Он протянул руку, и я её пожал, и рука у него была твёрже, чем в сентябре.
— Полгода до того, чтобы стало видно другим, — сказал он. — Я посчитал. Выходит на май.
Полночный нашёл меня сам, в тот же вечер, у ворот Академии, куда меня уже не пускали.
Он пришёл с Леной и Женей, и все трое стояли по ту сторону решётки, а я по эту, и в этом было столько лишней наглядности, что я едва не рассмеялся.
— Так, — сказал Миша. — Значит, слухи. Я не поверил, потому что слухам верить нельзя, и потому что ты сволочь и не позвонил. Но раз ты стоишь тут, а не там, то, выходит, слухи.
— Выходит.
— Якутия, — сказал он с отвращением. — Гриш, ты понимаешь, куда ты едешь? Якутск-то я на карте нашёл, город как город. А надел ваш от него за тридевять земель: кружок и подпись, и всё.
— Значит, будет виднее звёзды.
Лена не улыбнулась.
— Отец сказал мне вчера, — проговорила она. — Он сказал одну фразу, и я её повторю, потому что она тебе пригодится. «Жаров уезжает не в наказание. Жарова убирают, пока не решили, что с ним делать».
— Твой отец точен.
— Мой отец никогда не ошибается в формулировках, — сказала Елена. — Он ошибается в людях.
Женя всё это время молчала.
Потом Миша с Леной отошли к фонарю — сделали это грубо и заметно, но сделали, — и мы остались у решётки вдвоём.
— Ты знал, что так будет? — спросила Женя.
— Нет.
— А если бы знал?
Я подумал. Врать ей после карусели я не решился.
— Сделал бы то же самое, — сказал я. — Просто раньше.

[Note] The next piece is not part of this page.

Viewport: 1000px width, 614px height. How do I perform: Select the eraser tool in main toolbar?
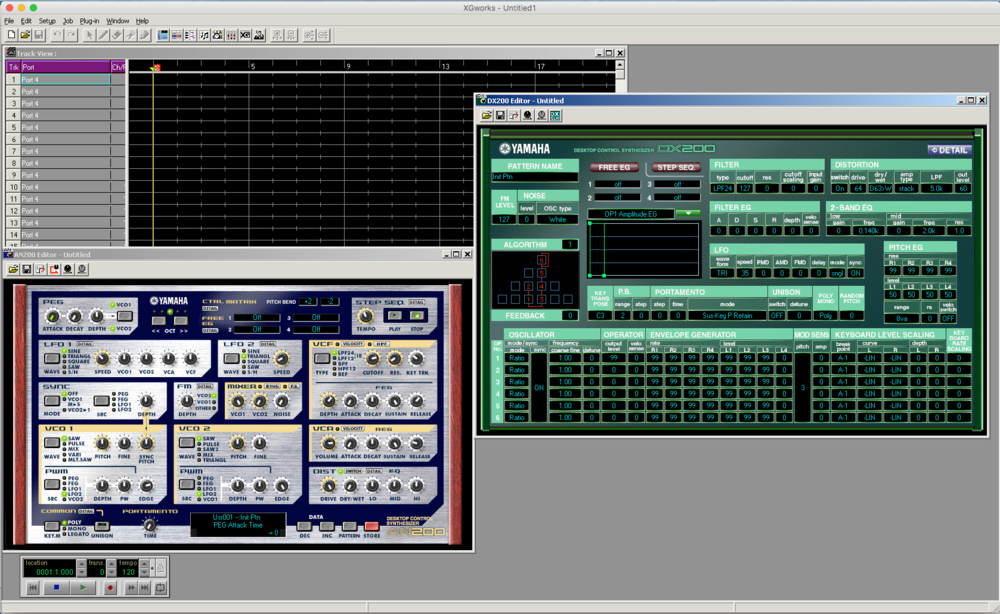pyautogui.click(x=117, y=35)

Она кивнула, будто ждала этого.
— Я не буду говорить, что подожду, — сказала она. — Я не знаю, сколько это. И ты не говори, что вернёшься, потому что ты не знаешь тоже, а слово потом будет висеть на нас обоих.
— Не скажу.
— Вот и хорошо. — Она сунула руки в карманы и подняла на меня глаза, снизу вверх, как на карусели. — Тогда просто: если приедешь, найди меня. Не пиши. Найди.
— Найду.
Она отошла на шаг, потом вернулась, взялась за прутья и поцеловала меня через решётку — неловко, коротко и криво, и это опять оказалось лучшим, что случилось со мной за осень.
Потом они ушли втроём, и Миша обернулся дважды.
Ольга Романова пришла на вокзал. Она стояла у первого вагона, одна, без сопровождения, и по перрону вокруг неё было пусто на десять шагов, потому что там, где стоит Романова, люди сами устраивают пустоту.
— Вы уезжаете, — сказала она.
— Уезжаю.
— Я пришла не прощаться. — Она смотрела на меня разглядывая, как разглядывала в марте трещину на плите. — В поместье Кровиных работали гравитацией. Четыре воронки в кабинете и семь в вестибюле, и все правильной формы.
Я не ответил.
— В империи гравитация есть у восьми человек, — сказала Ольга. — Я знаю всех восьмерых. Ни один из них там не был.
— Значит, вы знаете не всех.
— Не всех, — согласилась она без всякого выражения, и мне вдруг стало ясно, что считает она быстрее меня. — Это первое. Второе: вы уезжаете в Якутию, а я через год иду на практику в аномалию, и распределение мне выбирать самой.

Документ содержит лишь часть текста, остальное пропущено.